現在までの達成度 (区分) |
現在までの達成度 (区分)
2: おおむね順調に進展している
理由
代表的ながん種について、サーベイした結果を述べる。プラズマ発光分析を用いた組成の結果によると、腎細胞がんと正常腎にはAl,Ca,Cd,Cr,Cu,Fe,K,Mg,Mn,Na,P,Pb,Znの濃度の違いがあり、その中でもP-31が特に異なっている。腎細胞がんには630ppm 含まれており、正常腎は43ppmである。また興味深いのはがんのステージによっても、組成が異なる。P-31はステージ1よりもステージ4の含有率が11倍高いことが分かっている。Pbの含有率は232倍である。 また、中性子放射化法により肺がん及び正常肺のサンプルに対して様々な元素の含有率について報告があったが、オーダーで含有率が異なる元素はなく、多くてSeが1.9倍程度であった。また含有量がppmオーダーと少なく、高速中性子による即発ガンマ線の検出を行う際に、照射体系を最適化する必要があることが分かった。一方でKは1000ppmオーダーと含有率が多いが、正常肺との差は80%程度であり、画像化できる可能性がある。 これまでは増加する元素について検討してきたが、がんの種類によってはZnやRbのように減少する元素も存在する。増加する元素と、減少する元素の比を取ることで、検出感度を増加できる可能性がある。

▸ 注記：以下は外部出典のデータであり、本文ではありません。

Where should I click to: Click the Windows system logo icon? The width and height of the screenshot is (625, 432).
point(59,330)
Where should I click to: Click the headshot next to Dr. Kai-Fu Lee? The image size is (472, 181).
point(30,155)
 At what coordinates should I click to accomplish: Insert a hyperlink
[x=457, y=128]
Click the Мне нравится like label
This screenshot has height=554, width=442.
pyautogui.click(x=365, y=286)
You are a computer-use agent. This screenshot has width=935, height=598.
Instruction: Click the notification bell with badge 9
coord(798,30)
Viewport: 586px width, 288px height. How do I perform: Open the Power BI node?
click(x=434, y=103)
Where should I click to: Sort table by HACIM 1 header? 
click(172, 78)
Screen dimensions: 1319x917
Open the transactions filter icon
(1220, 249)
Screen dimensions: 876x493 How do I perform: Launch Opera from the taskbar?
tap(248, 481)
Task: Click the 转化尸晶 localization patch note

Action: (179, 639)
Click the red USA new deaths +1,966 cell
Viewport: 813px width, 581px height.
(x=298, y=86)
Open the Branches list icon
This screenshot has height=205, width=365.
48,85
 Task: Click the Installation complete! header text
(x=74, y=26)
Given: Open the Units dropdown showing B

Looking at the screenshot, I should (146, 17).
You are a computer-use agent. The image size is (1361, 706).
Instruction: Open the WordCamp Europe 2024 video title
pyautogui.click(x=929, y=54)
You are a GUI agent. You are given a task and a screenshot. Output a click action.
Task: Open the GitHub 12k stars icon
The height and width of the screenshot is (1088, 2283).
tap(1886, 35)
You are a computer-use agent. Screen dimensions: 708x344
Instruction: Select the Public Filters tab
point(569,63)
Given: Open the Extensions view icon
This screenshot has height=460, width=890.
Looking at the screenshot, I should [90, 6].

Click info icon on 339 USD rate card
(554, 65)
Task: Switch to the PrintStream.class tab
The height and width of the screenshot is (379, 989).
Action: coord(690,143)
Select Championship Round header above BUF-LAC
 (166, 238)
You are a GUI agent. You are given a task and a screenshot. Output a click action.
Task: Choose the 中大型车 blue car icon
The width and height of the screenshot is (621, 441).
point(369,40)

今後はさらに元素のサーベイを継続し、適応するがんの種類を増やすこととした。 高速中性子による即発ガンマ線の画像化には5MeV以上の中性子で10^7から10^10 (n/s)の中性子生成量が必要であると先行研究で報告がある。そこで、放射線輸送計算コードPHITSを用いて、30MeV陽子入射ベリリウムターゲットから放出される中性子生成量を評価した。定格の1mAの電流値で10^14(n/s)の中性子が生成することを確認した。また、本研究の照射場はエネルギーを低減させるために、180度方向の中性子の使用を考えているが、高速中性子による即発ガンマ線の画像を得るに十分な強度であることを確認することができた。